### Exercise data

-=-=-

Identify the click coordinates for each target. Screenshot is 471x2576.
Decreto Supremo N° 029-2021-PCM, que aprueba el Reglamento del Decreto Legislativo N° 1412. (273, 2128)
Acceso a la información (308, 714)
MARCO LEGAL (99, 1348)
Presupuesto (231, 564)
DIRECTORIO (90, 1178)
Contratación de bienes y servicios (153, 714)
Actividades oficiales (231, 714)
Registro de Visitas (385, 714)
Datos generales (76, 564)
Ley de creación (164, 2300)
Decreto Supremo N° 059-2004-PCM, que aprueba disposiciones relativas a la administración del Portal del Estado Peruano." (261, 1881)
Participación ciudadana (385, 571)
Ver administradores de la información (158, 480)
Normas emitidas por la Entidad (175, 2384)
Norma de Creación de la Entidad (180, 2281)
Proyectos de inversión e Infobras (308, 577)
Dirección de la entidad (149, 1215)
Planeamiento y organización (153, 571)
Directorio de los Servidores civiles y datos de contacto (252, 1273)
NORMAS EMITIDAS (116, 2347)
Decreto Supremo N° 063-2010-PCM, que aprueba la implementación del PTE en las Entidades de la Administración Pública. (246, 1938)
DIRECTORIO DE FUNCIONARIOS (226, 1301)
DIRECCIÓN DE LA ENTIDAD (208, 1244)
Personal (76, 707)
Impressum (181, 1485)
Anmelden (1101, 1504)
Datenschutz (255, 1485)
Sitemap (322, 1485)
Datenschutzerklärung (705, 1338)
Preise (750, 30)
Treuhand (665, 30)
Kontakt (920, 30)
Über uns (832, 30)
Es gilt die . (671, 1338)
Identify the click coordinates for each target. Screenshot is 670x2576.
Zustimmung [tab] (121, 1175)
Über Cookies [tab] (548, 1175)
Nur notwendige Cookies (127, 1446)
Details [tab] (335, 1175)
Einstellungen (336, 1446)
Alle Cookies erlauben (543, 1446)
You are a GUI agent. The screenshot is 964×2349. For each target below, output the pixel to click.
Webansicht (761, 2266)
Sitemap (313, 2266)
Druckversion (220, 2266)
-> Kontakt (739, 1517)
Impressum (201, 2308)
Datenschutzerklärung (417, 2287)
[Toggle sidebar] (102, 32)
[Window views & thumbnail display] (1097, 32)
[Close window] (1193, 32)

-=-=-

### Task description
Put the listing into a Markdown table, starting at the line that contains "Preise (750, 30)" and ending at the last line of the listing, both included. Use the columns Row and Line, number each row, and leave out blank lines.

### The output
| Row | Line |
|---|---|
| 1 | Preise (750, 30) |
| 2 | Treuhand (665, 30) |
| 3 | Kontakt (920, 30) |
| 4 | Über uns (832, 30) |
| 5 | Es gilt die . (671, 1338) |
| 6 | Identify the click coordinates for each target. Screenshot is 670x2576. |
| 7 | Zustimmung [tab] (121, 1175) |
| 8 | Über Cookies [tab] (548, 1175) |
| 9 | Nur notwendige Cookies (127, 1446) |
| 10 | Details [tab] (335, 1175) |
| 11 | Einstellungen (336, 1446) |
| 12 | Alle Cookies erlauben (543, 1446) |
| 13 | You are a GUI agent. The screenshot is 964×2349. For each target below, output the pixel to click. |
| 14 | Webansicht (761, 2266) |
| 15 | Sitemap (313, 2266) |
| 16 | Druckversion (220, 2266) |
| 17 | -> Kontakt (739, 1517) |
| 18 | Impressum (201, 2308) |
| 19 | Datenschutzerklärung (417, 2287) |
| 20 | [Toggle sidebar] (102, 32) |
| 21 | [Window views & thumbnail display] (1097, 32) |
| 22 | [Close window] (1193, 32) |